Hitler watched Mussolini's move into Ethiopia and the failure of the League of Nations. He was not a believer in the League of Nations and had taken Germany out of the League in 1933. On 7 March 1936, while France was having one of its political crises and had only a caretaker government, Hitler defied both the Versailles Treaty and the Locarno Treaty by moving troops into the Rhineland. The German people liked it. For them it was an issue of national sovereignty, the Rhineland being a part of Germany. But Hitler's generals were concerned. Germany's army was still not ready for combat. Hitler assured his generals that they could withdraw at the first sign of a counter move by France's army, but he was confident that France and Britain would do nothing.

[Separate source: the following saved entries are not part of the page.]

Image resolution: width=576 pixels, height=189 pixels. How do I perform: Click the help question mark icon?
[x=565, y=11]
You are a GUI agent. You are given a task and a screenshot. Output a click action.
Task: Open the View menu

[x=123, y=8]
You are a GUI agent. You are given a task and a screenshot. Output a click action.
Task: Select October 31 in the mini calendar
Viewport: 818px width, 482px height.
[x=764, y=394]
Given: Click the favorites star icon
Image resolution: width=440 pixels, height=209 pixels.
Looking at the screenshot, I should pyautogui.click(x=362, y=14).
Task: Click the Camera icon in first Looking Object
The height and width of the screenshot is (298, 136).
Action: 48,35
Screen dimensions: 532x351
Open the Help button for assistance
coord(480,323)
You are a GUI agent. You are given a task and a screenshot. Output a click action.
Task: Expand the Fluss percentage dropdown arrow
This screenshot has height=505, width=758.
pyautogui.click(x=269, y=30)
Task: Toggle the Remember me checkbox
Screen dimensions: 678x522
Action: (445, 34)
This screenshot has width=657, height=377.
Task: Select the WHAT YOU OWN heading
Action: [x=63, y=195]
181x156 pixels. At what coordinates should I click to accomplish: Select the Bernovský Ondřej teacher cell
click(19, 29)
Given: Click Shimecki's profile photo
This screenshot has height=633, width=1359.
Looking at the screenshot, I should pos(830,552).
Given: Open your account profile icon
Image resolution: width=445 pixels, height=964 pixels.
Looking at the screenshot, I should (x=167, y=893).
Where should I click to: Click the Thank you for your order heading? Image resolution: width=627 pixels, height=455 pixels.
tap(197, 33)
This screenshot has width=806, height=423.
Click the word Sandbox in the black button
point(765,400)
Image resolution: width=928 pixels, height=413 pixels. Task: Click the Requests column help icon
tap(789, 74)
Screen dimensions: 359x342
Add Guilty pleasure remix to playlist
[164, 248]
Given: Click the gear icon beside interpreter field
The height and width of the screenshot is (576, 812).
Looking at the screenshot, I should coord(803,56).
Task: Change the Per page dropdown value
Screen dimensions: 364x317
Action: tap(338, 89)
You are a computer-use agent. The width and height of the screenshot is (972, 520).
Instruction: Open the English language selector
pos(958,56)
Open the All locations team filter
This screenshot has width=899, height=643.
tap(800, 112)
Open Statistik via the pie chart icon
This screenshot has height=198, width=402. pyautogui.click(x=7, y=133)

A demilitarized Rhineland was intended as security for France. Hitler's move has been described as enhancing Germany militarily on its Western front and making it possible for Germany to pursue a policy of aggression in Eastern Europe. Responding to the move, France's military command in the person of General Gamelin insisted that a counteraction against Germany could not be undertaken without France calling up troops for a general mobilization, and he complained that France should make no such move without support from Britain. If France acted alone, he said, France might be accused of aggression.

The British, French, and Belgian governments, and even the Italian government, denounced Germany for violations of the Versailles and Locarno treaties. But nothing more was done. Britain's Prime Minister Stanley Baldwin made it clear that it did not want to live up to the obligations of Locarno. Italy did not want to go further and offend Germany, the only supporter of its move into Ethiopia. In the League of Nations only the Soviet Union's foreign minister, Litvinov, called for sanctions against Germany, while Hitler complained that his move was defensive in nature. It was made necessary, he said, because France had signed a treaty with the Russians, a treaty he described as a threat against Germany.

Belgium's government declared Belgium neutral on the issue. In the US, Roosevelt's secretary of state, Cordell Hull, said that Hitler's actions were not America's concern because the US had signed neither the Versailles nor Locarno treaties. Churchill in the House of Commons declared the remilitarization of the Rhineland a triumph for Hitler. He spoke of the danger to parliamentary nations from heavily armed dictatorships. He complained that Britain was confronting dictators "without weapons or military force" and that the spirit of the British people was being tamed and cowed "with peace films, anti-recruiting propaganda and resistance to defense measures."